In this how to i assume that you know how to telnet to your WL500 and that you are somehow familiar to the concept o tunneling and to some basics of Linux systems. I also assume that you are running Oleg's firmware.
By the way, tunneling is a way to overcome some of your corporate's Internet policies, do all of this stuff at your own risk. Do not blame if something bad happens to you or to your belonging.
The information in this howto is already available on the forum, but cluttered in several topics, so i collected it together and made this howto. I made my possible to make this article accessible to mewbies.
Firt what we need is to have a SSH daemon running in our WL500. For convenience i include how to get this done here. Original was found in hezik's howto (http://wl500g.info/showthread.php?t=1984)
mkdir -p /usr/local/etc/dropbear
dropbearkey -t dss -f /usr/local/etc/dropbear/dropbear_dss_host_key
dropbearkey -t rsa -f /usr/local/etc/dropbear/dropbear_rsa_host_key
mkdir -p /usr/local/sbin/
echo "#!/bin/sh" >> /usr/local/sbin/post-boot
chmod +x /usr/local/sbin/post-boot
echo "dropbear" >> /usr/local/sbin/post-boot
dropbear
The above code will generate the keys reauired to encrypt the connection and also create a post-boot script that will start dropbear after each boot.
At this point you should be able to connect to your wl500 using putty (http://www.chiark.greenend.org.uk/~sgtatham/putty/download.html).
We now need to enable access to ssh from wan side.
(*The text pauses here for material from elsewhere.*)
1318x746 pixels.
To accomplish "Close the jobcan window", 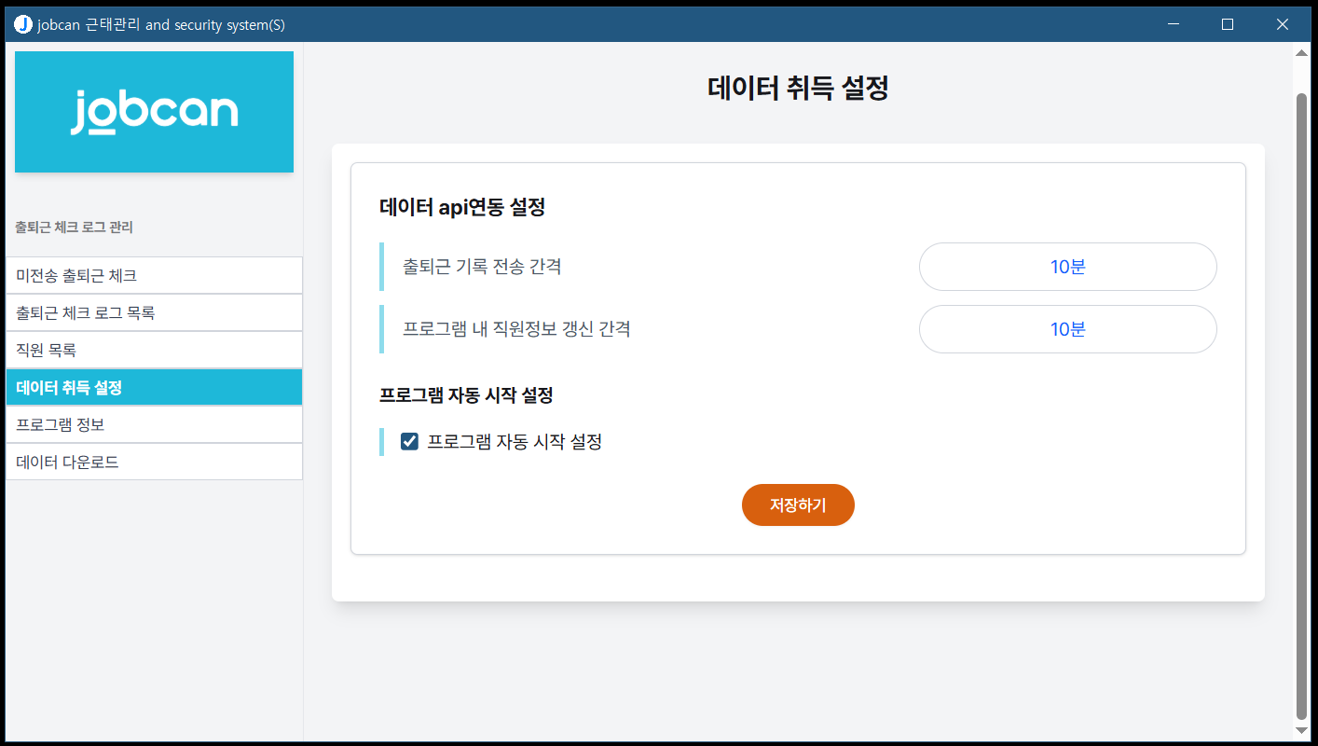I will click(x=1283, y=24).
I found usefulf information in kiewer's (http://wl500g.info/showthread.php?t=2074) howto. Again i include this here for convenience.
Create a post firewal script if you do not have one. The post-firewall script must reside in /usr/local/sbin/. You can use vi to create/edit your post-firewall script. Help on using vi can be found here (http://unixhelp.ed.ac.uk/vi/index.html).
We will redirect connection on port 443 to port 22. The reason to this is that most corporate proxys will think that the data going through is regular https trafic and therefore grant you full access.
Put this in your post-firewall script, but do not forget to change 192.168.1.1 to match your wl500's LAN ip :
iptables -D INPUT -j DROP
iptables -A INPUT -p tcp -m tcp -d 192.168.1.1 --dport 22 -j ACCEPT
iptables -t nat -A PREROUTING -i ppp0 -p tcp --dport 443 -j DNAT --to-destination 192.168.1.1:22
iptables -A INPUT -j DROP
If you newly created the script do not forget to add the following line at the top of it :
#!/bin/sh
After that we save our stuff so that we do not need to start over after reboot.
flashfs save
flashfs commit
flashfs enable
Now it is time to reboot your device and go to your workplace's computer and set up Putty. (http://www.chiark.greenend.org.uk/~sgtatham/putty/download.html)
Start Putty and go to tunnels
Add port 3000 (or whatever you like). To do this, type 3000 in the "source port" zone, leave destination blank, check the "dynamic" box and the "Auto" box and click "Add".
http://www.planetemax.com/ext/forums/wl500/putty_tun.png
Then go to Proxy and setup the proxy setting acoording to your corporate proxy.
http://www.planetemax.com/ext/forums/wl500/putty_proxy.png
Now go to session, enter the WAN address of your wl500 and set 443 as connect port.
http://www.planetemax.com/ext/forums/wl500/putty_session.png
Click open, and login using your wl500 idenfiers.
Now your tunnel is up and running. You can now tunnel almost any application that support SOCKS proxys.
Setup your application to use SOCKS proxy 127.0.0.1 on port 3000.